## Task instructions
Present the data below as a numbered list, skipping blank lines and leaving out the pictures.

'''

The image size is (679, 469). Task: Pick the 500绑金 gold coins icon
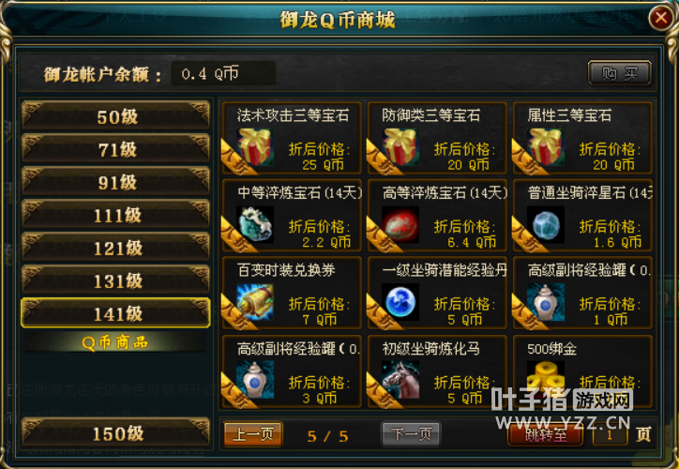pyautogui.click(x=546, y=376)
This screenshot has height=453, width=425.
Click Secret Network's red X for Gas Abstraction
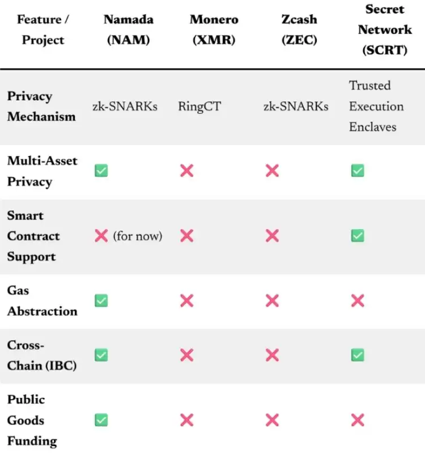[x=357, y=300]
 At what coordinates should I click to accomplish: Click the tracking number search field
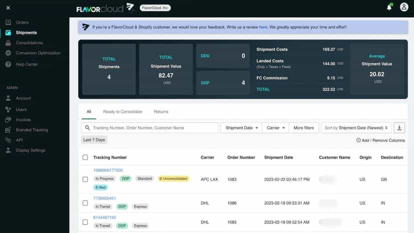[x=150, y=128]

'''

## Answer to the task
1. The image size is (679, 469). Task: Pick the 500绑金 gold coins icon
2. pyautogui.click(x=546, y=376)
3. This screenshot has height=453, width=425.
4. Click Secret Network's red X for Gas Abstraction
5. [x=357, y=300]
6.  At what coordinates should I click to accomplish: Click the tracking number search field
7. [x=150, y=128]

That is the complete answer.